EXERCISE -
Copy the rows between the line containing "2020x1391 pixels. At" and the line containing "will tap(361, 63).", inclusive, reproducing them exactly.

─── DATA ENTRIES ───

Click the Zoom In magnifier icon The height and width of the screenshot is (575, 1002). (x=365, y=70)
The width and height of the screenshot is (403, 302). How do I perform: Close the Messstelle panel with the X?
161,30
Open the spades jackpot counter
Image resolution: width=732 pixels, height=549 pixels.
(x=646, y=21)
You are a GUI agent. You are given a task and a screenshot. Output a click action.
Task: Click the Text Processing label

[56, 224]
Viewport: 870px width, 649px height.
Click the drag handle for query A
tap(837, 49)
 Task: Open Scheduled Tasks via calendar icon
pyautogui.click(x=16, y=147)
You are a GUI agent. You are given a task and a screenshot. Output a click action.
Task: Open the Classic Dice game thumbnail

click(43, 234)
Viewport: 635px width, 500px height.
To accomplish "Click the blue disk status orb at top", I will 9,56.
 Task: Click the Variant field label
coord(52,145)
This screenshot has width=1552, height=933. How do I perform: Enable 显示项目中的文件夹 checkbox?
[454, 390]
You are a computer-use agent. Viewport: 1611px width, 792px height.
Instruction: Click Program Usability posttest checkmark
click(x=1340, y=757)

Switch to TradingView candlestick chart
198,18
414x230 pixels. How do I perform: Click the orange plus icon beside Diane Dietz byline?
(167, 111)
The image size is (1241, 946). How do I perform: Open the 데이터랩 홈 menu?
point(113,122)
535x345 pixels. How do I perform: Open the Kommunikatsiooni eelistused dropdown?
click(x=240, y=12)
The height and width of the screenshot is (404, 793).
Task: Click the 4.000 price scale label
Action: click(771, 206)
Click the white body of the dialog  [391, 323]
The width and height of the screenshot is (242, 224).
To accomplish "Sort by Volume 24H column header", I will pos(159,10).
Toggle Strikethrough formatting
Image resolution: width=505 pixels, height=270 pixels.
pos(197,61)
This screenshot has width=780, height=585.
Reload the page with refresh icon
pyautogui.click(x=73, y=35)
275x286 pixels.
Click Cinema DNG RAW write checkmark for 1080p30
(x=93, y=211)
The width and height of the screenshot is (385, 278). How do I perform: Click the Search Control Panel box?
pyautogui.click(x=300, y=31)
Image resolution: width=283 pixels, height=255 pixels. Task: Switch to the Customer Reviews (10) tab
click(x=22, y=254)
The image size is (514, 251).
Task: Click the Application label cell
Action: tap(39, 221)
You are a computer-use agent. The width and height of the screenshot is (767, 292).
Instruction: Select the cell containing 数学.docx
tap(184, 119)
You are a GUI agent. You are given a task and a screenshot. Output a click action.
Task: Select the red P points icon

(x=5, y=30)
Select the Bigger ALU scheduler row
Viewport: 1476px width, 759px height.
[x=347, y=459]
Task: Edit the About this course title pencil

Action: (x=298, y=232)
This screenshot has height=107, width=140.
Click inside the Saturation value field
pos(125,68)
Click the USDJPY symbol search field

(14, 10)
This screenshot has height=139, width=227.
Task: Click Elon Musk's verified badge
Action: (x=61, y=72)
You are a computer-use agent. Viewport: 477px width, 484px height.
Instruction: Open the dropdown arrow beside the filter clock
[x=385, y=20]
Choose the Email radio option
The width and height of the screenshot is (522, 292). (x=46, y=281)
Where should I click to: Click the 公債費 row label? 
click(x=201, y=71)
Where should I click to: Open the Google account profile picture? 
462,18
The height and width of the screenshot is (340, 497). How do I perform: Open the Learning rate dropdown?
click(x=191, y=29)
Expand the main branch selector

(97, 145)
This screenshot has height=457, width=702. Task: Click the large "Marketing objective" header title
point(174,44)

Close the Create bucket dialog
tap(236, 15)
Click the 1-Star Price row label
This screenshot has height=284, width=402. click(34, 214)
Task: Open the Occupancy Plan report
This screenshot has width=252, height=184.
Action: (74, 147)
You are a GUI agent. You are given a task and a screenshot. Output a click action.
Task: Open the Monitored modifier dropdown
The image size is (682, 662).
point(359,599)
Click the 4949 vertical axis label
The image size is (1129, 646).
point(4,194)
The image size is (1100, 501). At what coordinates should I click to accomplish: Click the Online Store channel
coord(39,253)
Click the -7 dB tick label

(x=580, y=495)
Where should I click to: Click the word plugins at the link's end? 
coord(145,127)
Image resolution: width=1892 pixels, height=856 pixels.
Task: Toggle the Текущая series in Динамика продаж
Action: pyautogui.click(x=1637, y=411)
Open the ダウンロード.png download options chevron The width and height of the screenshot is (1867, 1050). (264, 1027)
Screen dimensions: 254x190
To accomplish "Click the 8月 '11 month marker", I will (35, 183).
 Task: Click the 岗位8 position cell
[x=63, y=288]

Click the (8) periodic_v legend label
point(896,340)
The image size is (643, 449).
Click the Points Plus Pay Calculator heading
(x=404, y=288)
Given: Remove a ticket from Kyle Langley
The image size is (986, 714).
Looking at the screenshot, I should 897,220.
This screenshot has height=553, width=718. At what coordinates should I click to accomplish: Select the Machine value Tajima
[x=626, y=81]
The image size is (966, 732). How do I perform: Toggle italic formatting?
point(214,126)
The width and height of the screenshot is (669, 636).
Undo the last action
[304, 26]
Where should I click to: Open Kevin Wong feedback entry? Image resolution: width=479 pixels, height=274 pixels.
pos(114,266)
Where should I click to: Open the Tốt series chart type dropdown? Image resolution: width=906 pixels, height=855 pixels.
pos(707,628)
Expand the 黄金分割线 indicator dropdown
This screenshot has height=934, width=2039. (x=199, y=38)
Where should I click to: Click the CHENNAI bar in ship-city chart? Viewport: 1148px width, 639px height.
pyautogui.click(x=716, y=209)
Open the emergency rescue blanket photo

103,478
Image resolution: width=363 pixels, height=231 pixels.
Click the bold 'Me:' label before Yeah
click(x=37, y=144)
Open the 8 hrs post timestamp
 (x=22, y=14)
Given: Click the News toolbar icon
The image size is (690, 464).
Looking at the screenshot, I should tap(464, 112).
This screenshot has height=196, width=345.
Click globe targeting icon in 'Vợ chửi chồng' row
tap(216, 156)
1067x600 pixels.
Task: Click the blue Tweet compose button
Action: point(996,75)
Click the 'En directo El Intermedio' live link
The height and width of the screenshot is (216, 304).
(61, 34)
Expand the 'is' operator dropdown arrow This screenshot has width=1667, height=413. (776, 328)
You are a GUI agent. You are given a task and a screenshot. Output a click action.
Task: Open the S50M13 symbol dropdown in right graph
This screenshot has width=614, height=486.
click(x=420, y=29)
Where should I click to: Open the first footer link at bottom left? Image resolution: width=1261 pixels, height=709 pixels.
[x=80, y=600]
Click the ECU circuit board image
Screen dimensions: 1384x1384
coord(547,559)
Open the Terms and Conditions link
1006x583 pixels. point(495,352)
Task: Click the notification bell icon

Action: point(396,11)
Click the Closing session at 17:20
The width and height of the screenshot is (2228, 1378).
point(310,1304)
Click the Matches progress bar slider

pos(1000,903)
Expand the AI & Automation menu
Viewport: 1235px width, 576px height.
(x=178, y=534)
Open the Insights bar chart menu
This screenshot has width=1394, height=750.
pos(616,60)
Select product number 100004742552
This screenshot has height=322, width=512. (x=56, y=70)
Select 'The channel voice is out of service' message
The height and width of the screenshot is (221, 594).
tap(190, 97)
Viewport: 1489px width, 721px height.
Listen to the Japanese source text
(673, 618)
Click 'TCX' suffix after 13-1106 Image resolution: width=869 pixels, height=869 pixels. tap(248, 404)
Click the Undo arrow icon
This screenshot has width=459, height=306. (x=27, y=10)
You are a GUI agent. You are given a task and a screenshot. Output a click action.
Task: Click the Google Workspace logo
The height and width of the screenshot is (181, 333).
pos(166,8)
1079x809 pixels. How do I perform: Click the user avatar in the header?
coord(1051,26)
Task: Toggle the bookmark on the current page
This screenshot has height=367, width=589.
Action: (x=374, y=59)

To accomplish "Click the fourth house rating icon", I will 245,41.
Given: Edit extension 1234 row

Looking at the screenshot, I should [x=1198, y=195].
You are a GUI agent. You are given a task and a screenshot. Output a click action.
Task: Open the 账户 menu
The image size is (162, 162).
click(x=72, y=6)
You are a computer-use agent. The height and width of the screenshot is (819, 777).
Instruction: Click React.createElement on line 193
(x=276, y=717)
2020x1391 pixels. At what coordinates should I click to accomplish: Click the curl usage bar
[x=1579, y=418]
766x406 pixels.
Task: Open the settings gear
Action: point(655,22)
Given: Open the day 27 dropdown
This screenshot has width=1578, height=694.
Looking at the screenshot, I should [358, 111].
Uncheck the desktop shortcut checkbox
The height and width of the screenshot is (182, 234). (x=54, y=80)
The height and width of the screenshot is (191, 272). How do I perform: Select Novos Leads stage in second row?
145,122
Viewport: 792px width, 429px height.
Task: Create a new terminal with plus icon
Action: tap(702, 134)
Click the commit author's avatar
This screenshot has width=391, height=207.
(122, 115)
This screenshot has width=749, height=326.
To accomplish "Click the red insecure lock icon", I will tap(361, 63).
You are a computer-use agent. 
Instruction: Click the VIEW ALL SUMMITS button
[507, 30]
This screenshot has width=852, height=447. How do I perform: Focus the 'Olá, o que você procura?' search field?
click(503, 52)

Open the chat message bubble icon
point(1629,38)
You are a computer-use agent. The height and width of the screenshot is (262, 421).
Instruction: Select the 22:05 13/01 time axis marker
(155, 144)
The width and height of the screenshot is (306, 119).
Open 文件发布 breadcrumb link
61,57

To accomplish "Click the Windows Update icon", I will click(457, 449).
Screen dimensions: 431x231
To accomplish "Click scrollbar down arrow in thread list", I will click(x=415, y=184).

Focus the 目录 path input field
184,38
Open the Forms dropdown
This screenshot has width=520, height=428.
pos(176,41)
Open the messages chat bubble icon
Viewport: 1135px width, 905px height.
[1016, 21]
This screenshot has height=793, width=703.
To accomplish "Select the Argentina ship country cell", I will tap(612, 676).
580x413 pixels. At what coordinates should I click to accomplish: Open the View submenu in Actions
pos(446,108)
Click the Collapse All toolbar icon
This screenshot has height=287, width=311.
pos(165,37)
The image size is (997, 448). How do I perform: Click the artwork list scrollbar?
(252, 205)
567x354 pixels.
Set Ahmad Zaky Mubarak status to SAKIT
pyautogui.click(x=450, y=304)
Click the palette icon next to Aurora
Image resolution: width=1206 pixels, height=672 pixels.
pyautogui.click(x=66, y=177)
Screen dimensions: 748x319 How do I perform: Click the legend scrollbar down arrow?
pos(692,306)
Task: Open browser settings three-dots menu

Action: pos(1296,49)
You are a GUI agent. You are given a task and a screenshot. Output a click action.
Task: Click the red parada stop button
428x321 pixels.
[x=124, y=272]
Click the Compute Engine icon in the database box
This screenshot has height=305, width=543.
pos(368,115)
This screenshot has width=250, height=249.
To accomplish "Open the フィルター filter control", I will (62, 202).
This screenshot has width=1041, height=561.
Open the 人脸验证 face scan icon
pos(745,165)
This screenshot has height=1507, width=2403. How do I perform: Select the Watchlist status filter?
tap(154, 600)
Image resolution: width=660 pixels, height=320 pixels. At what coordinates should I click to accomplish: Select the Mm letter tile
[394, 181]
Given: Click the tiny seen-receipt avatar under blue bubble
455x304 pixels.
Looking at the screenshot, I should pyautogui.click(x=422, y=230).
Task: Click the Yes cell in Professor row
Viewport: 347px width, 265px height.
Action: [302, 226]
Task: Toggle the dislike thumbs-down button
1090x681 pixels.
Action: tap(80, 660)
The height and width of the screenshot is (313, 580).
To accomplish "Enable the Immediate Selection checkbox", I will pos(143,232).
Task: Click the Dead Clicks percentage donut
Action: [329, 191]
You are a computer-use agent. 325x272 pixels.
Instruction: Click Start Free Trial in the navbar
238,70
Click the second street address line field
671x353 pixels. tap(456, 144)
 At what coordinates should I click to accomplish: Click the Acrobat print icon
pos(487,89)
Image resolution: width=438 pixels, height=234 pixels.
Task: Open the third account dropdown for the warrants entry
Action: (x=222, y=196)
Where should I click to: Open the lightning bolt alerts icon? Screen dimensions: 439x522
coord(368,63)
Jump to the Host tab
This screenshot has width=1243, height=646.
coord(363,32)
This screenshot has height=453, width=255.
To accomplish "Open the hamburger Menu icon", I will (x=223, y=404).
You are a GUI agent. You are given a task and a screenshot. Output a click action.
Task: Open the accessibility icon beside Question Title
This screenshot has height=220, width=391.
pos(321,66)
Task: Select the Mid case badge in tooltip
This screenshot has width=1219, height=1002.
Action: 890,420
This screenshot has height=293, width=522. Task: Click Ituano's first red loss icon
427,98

───

WRITTEN REPLY -
2020x1391 pixels. At what coordinates should I click to accomplish: Click the curl usage bar
[x=1579, y=418]
766x406 pixels.
Task: Open the settings gear
Action: point(655,22)
Given: Open the day 27 dropdown
This screenshot has width=1578, height=694.
Looking at the screenshot, I should [358, 111].
Uncheck the desktop shortcut checkbox
The height and width of the screenshot is (182, 234). (x=54, y=80)
The height and width of the screenshot is (191, 272). How do I perform: Select Novos Leads stage in second row?
145,122
Viewport: 792px width, 429px height.
Task: Create a new terminal with plus icon
Action: tap(702, 134)
Click the commit author's avatar
This screenshot has width=391, height=207.
(122, 115)
This screenshot has width=749, height=326.
To accomplish "Click the red insecure lock icon", I will tap(361, 63).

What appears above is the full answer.